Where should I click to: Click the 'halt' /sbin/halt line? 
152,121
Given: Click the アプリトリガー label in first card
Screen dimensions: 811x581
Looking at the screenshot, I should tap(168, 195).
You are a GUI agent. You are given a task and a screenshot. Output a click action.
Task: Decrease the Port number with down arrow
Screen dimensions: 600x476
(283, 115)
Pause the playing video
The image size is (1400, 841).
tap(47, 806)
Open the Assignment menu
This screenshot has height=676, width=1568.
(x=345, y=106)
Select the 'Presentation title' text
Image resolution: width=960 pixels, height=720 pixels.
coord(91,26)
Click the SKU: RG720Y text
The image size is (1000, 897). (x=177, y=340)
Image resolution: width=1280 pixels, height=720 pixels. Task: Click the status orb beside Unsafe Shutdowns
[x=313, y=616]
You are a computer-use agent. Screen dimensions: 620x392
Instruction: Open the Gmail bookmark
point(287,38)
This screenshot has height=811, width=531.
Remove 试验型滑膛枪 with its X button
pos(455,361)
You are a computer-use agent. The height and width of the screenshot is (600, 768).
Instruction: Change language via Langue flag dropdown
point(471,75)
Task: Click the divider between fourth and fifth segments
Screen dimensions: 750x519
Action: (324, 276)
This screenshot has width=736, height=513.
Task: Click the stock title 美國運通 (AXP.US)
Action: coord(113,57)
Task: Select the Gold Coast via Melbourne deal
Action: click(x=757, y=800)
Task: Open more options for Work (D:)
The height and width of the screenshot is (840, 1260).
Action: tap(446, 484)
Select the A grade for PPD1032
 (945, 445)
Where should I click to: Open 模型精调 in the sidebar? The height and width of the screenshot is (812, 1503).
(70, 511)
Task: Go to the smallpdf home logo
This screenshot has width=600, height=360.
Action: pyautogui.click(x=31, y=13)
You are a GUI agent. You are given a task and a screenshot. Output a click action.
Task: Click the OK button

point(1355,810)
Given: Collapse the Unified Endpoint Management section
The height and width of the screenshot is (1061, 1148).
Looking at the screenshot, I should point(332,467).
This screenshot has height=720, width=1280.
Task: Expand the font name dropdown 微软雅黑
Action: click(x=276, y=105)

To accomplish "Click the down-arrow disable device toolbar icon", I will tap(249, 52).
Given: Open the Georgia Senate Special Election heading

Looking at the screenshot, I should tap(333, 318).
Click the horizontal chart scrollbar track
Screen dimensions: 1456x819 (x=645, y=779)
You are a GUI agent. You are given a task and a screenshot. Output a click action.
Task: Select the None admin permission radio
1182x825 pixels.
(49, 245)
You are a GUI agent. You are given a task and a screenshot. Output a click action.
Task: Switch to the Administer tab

::::::

__WHAT THIS TASK INVOLVES__:
Retype the records above from the line containing "Select the A grade for PPD1032" up to and including the line containing "Action: pyautogui.click(x=31, y=13)", reproducing each line without any change.

__SOLUTION BELOW__:
Select the A grade for PPD1032
 (945, 445)
Where should I click to: Open 模型精调 in the sidebar? The height and width of the screenshot is (812, 1503).
(70, 511)
Task: Go to the smallpdf home logo
This screenshot has width=600, height=360.
Action: pyautogui.click(x=31, y=13)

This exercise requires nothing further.